Fairly straightforward mechanics question, rearranging the equations give t=V*m*r/T, so now tell me what 60mph * 1.6tons * 14inches / 360lbs/ft equals?
I think you need to convert the tons in to slugs don't you?
I always start with a much simpler question: How many ounces are in a gallon? They start mumbling about ounces in a pint or a quart, quarts in a gallon... The big failure of metric in this country was the constant talk of conversions. When you are using one system, there are no conversions; you don't need to know how many mL are in a quart. The recipe says 200mL, so you measure 200mL.
+Kent Durvin  A quart's about a litre.  And I was always taught that the l for litre is in lower case to avoid confusion (L is the EE's symbol for inductance.)
Ho Liu
+Yuan Gao if you were to do that sum in metric, you would still need to convert the weights in to kg the distances into m.

Also both methods use time in seconds. How is it time doesn't need to be decimalised like the rest of the metric system.
+Ho Liu You've missed the point, to do the calculation in imperial you'd have to apply conversion factors of 5280 feet per mile, 2000 lbs per ton, and 0.083333... feet per inch to get all the units to a point where you can actually perform the calculation.  Whereas the same calculation involving metric units of km/h, tonnes, mm and Nm, you just do the calculation and then you can instantly see that km and mm cancel out in terms of scale when working in metres; and tonnes is a thousand times bigger than SI kg, and Nm is already SI; but true you do need to throw in a conversion between seconds and hours too, but not having to deal with all the other weird conversion factors speeds up the calculation greatly.
What's with 1000 Milli secs in a second then 60 secs in a min ,60 mins in an hour,24 hours a day,365 days in a year ,then back to a nice round decades centuries and millennia??
There is a unit for fractions of a second. It is called a third, as in third division of an hour. There are 60 thirds in a second. 
Ho Liu
+Yuan Gao maybe you are missing my point.

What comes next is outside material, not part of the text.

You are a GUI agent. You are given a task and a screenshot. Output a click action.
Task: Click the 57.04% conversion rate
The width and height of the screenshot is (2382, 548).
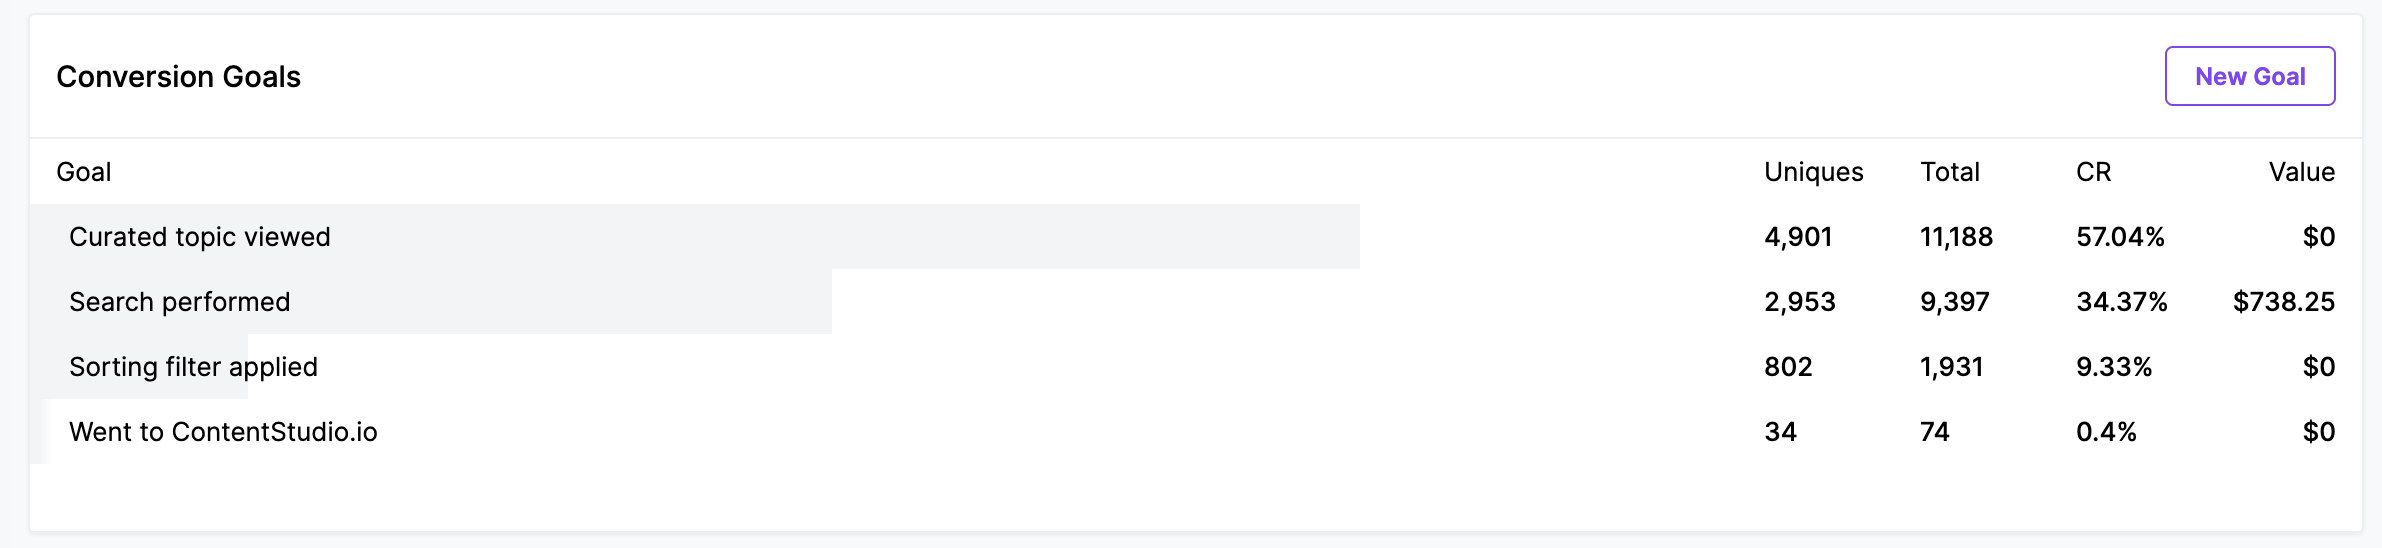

All I'm saying is just because the conversion factor isn't a factor of 10 doesn't make it any different. You still need to convert your units.

Your example with the cancelling out doesn't apply to me as I am useless without a calculator/computer. I would still convert every unit before starting the calculation.

If you frequently use imperial units, you know what the conversion factors are.
+Ho Liu Ok, I agree that you'd convert every unit before calculation, but are you saying that it's just as easy to multiply by 1/12 or 5280 than it is to multiply by 10, 100 or 1000?

For example if I needed to calculate something involving 34mm in SI units, I will often just punch in 0.034 into a calculator without thinking about it.  Or 94.5kW I'll just punch in 94500.

If you frequently use imperial units, you may know what the conversion factors are, but you're still going to have to expend some time multiplying out these factors; but if you frequently use metric units, you can just shift decimal points around without doing any calculation.

If you're used to doing imperial unit conversions, then I'm not saying you should switch here and now, but the most important point here is very much related to the original post from +Adafruit Industries (and here I am playing the "think of the children!" card): if there is this great new metric system in the world that is internationally accepted and endorsed by the global scientific community, easier to learn, less illogical than imperial units, and doesn't require memorising conversions, why then would you teach your kids only imperial units?

Put it in your analogy: if you were a non-English speaker, why would you teach your kids only Latin instead of English?  They're both languages sure, but one of them is used internationally, and the other has unnecessary (considered today compared to most modern languages) verb conjugations to memorise, that is only really useful in certain places.  (Truth be told, English isn't the most logical of languages either).